Objective:
Switch "top bar" to "toolbar" and write out again the lines from the one with "Click the Discord icon in top bar" to the one with "Action: coord(1075,158)", leaving everything else unchanged and the pictures out.

Records for this task:
- - -

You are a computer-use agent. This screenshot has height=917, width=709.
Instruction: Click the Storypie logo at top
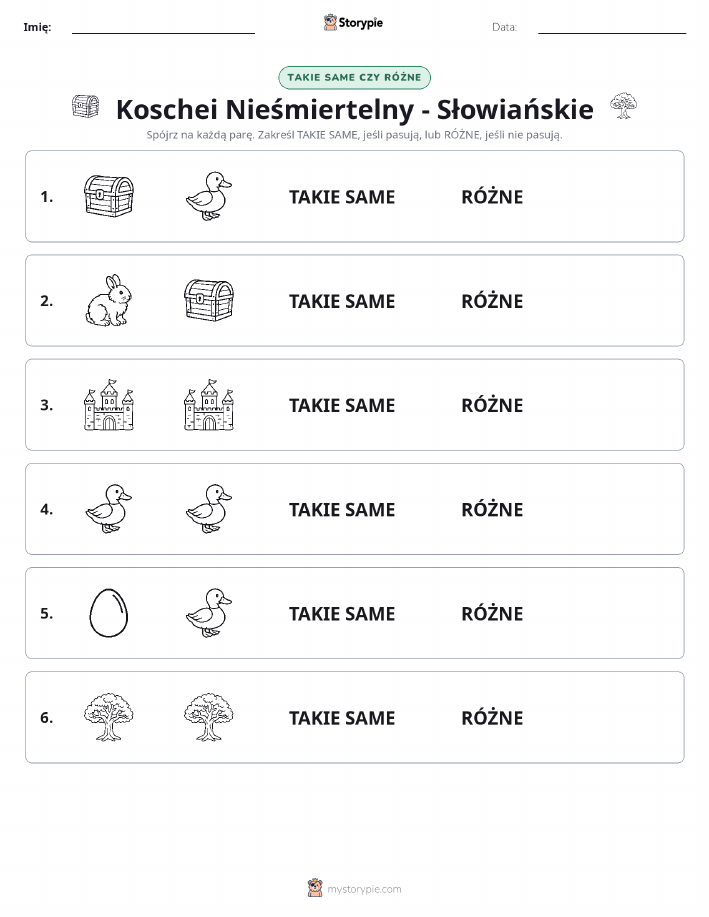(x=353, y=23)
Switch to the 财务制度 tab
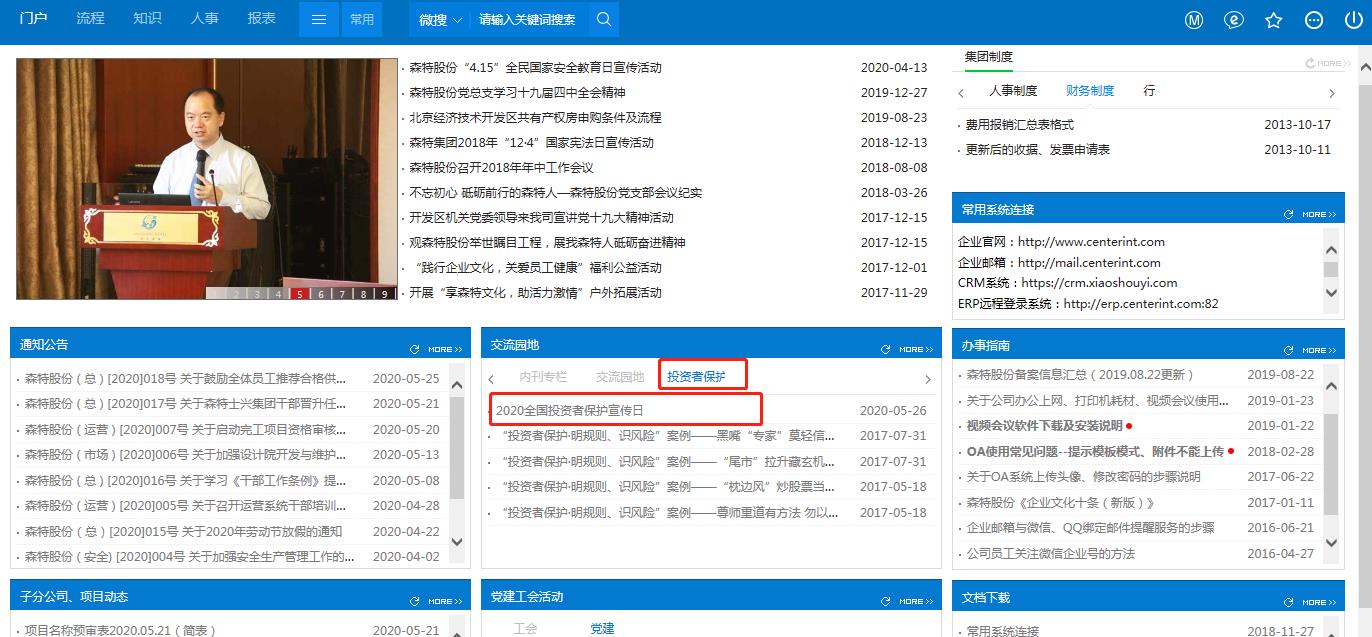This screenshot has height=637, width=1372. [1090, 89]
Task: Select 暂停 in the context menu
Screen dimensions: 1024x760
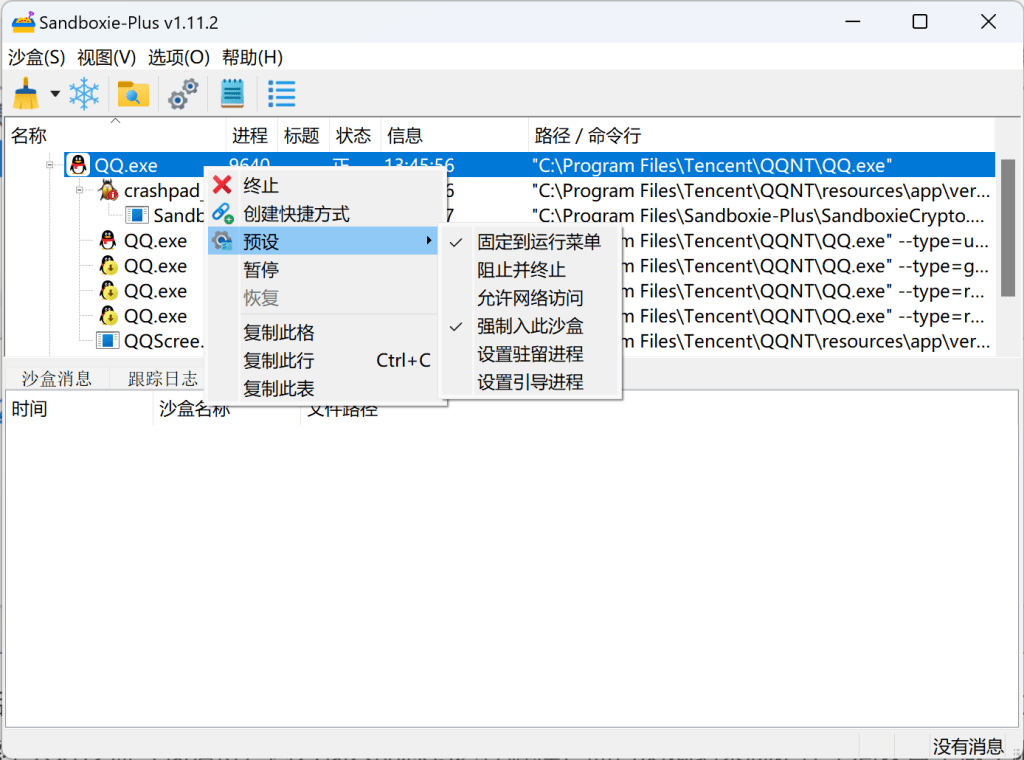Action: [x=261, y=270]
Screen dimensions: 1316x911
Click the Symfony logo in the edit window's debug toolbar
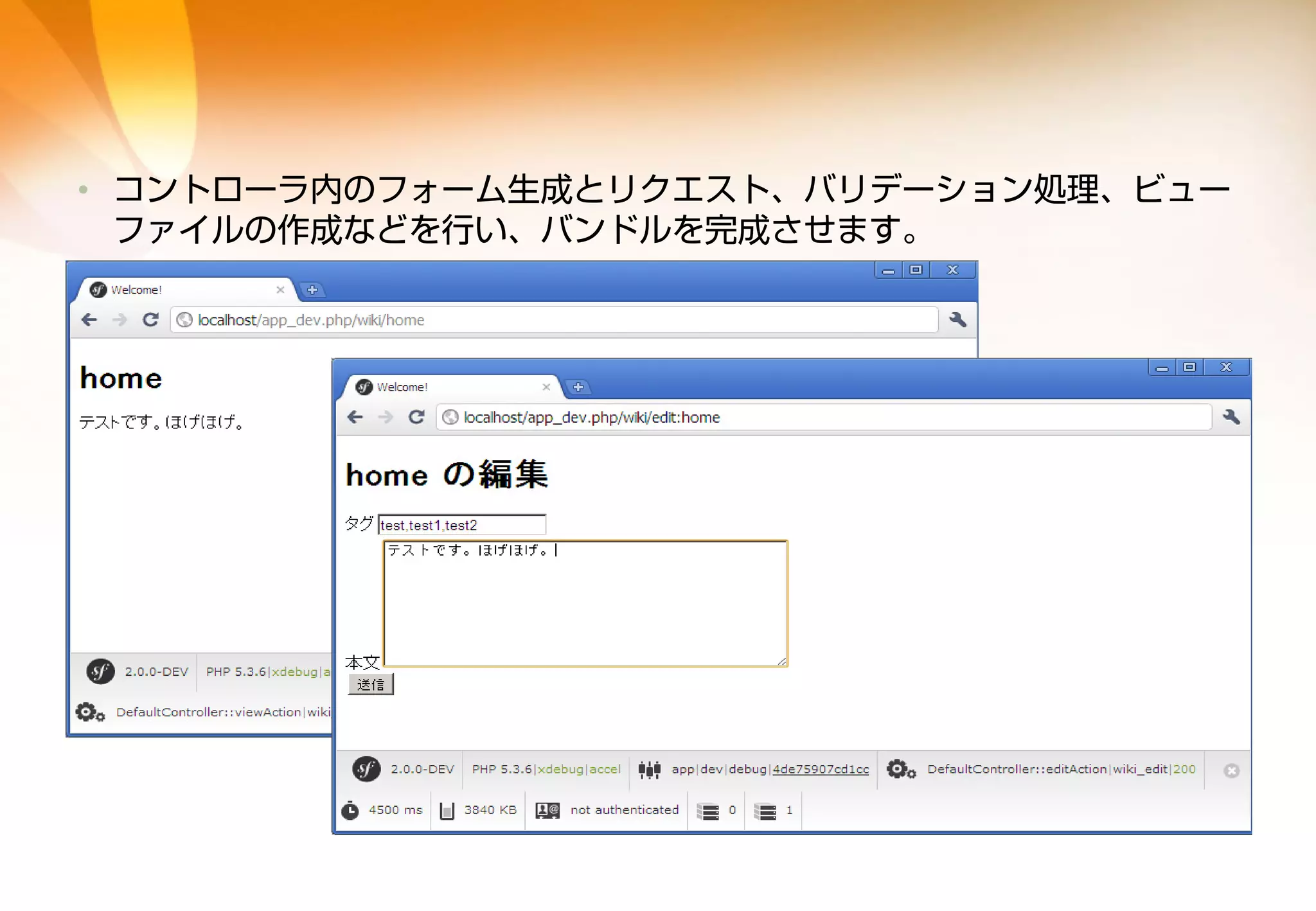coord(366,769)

- - -

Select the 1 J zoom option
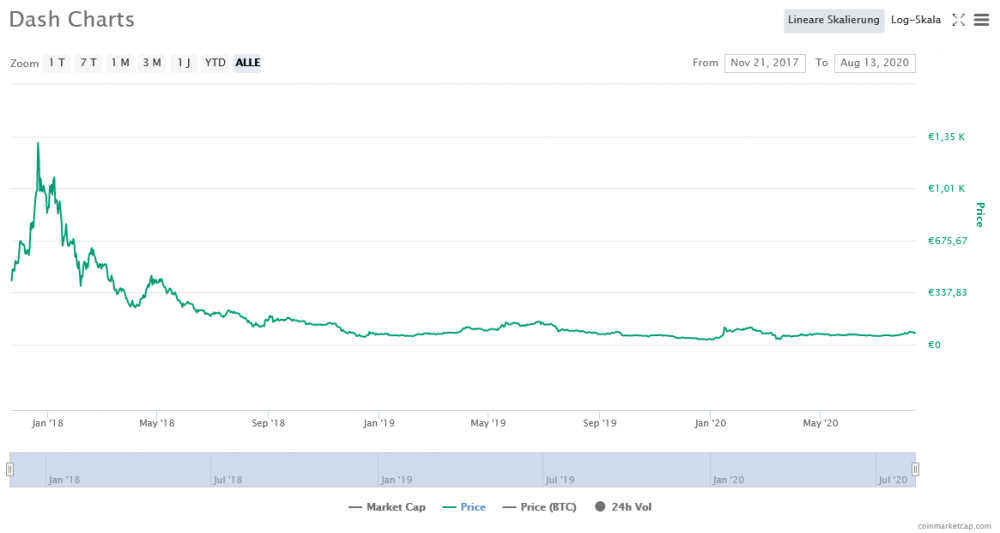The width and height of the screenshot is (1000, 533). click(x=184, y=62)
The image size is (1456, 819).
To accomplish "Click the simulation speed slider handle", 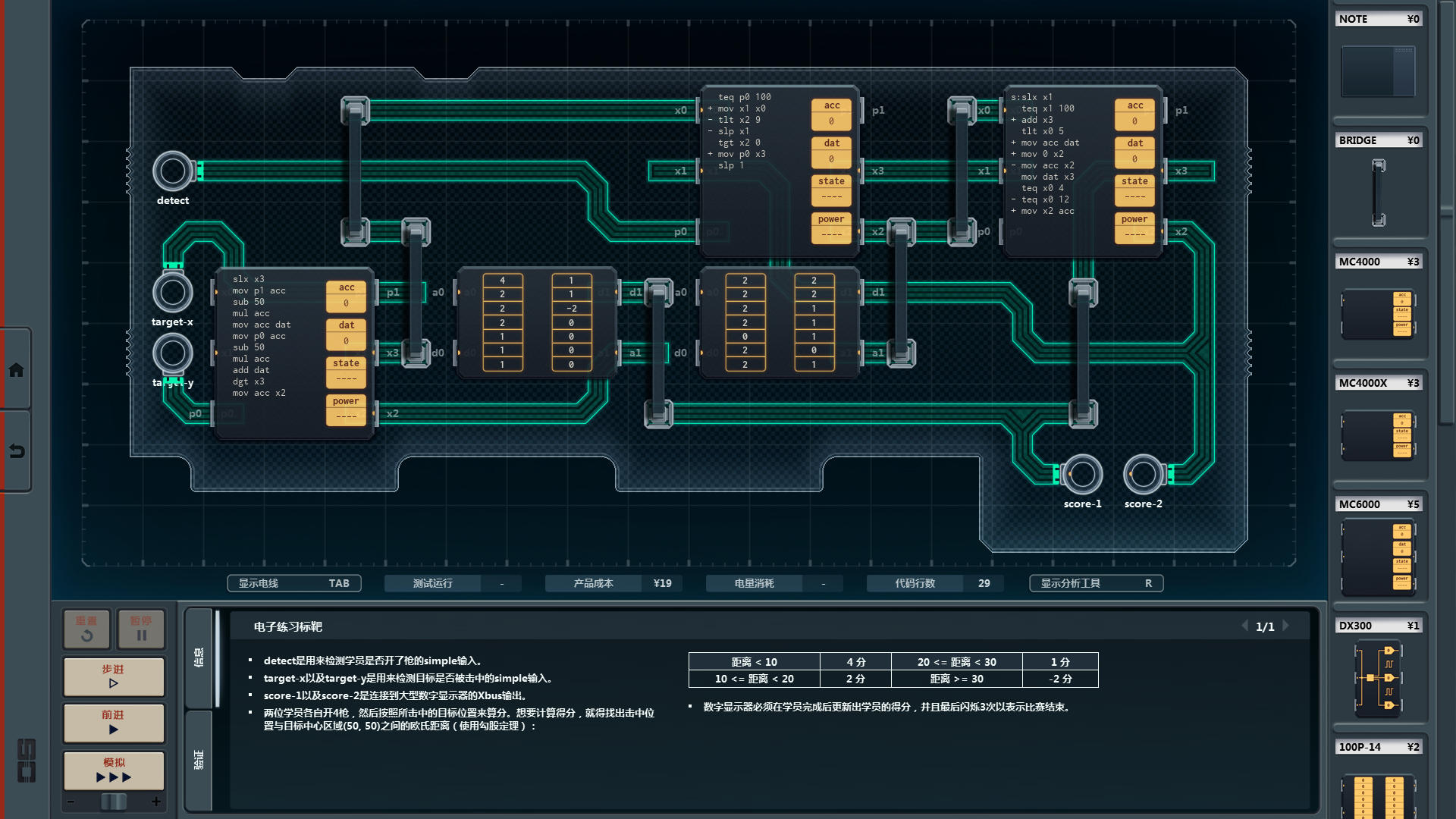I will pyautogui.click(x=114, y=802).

- - -

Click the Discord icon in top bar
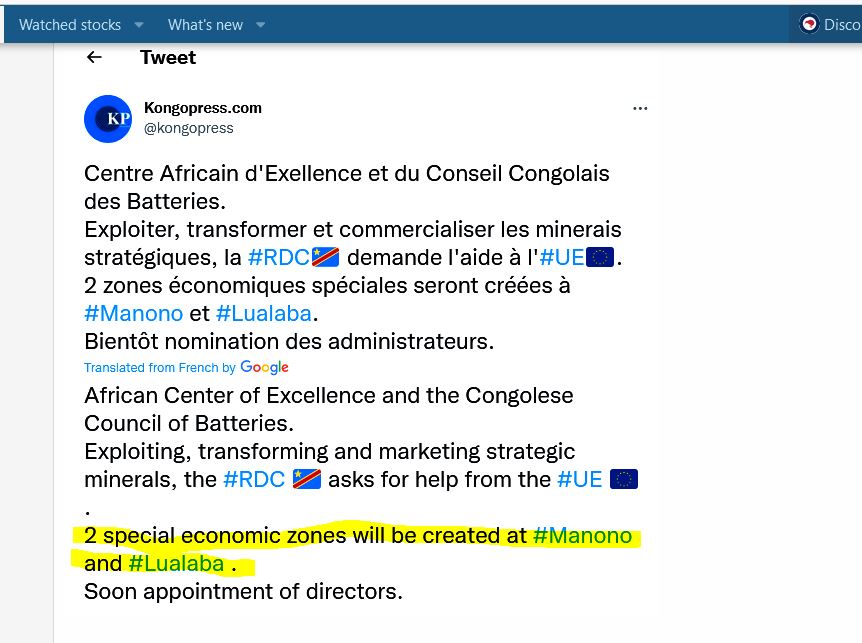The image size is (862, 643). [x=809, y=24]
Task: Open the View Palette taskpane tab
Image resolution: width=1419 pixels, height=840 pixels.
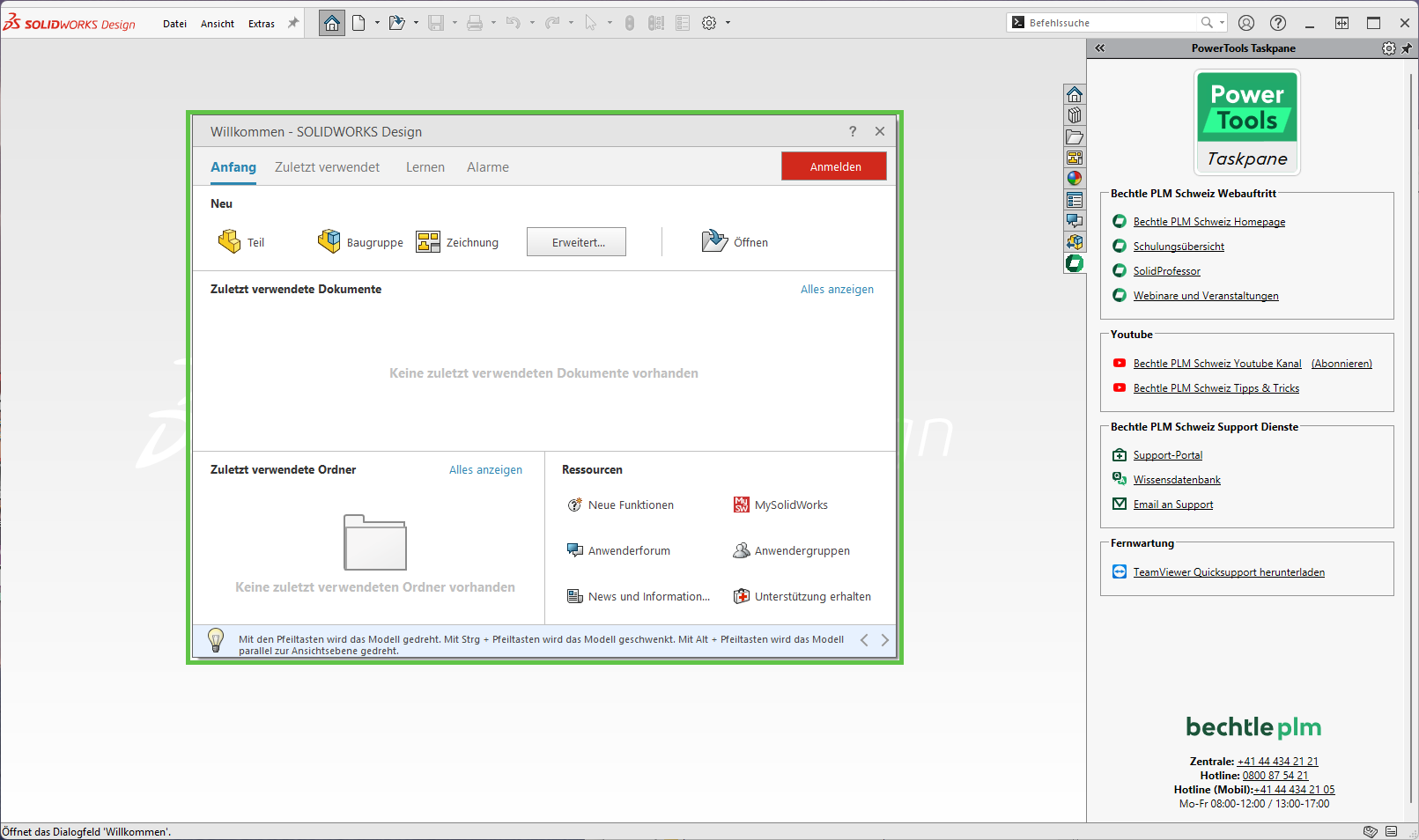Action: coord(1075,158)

- - -

Exercise result:
Click the Discord icon in toolbar
The image size is (862, 643). [x=809, y=24]
Task: Open the View Palette taskpane tab
Image resolution: width=1419 pixels, height=840 pixels.
Action: coord(1075,158)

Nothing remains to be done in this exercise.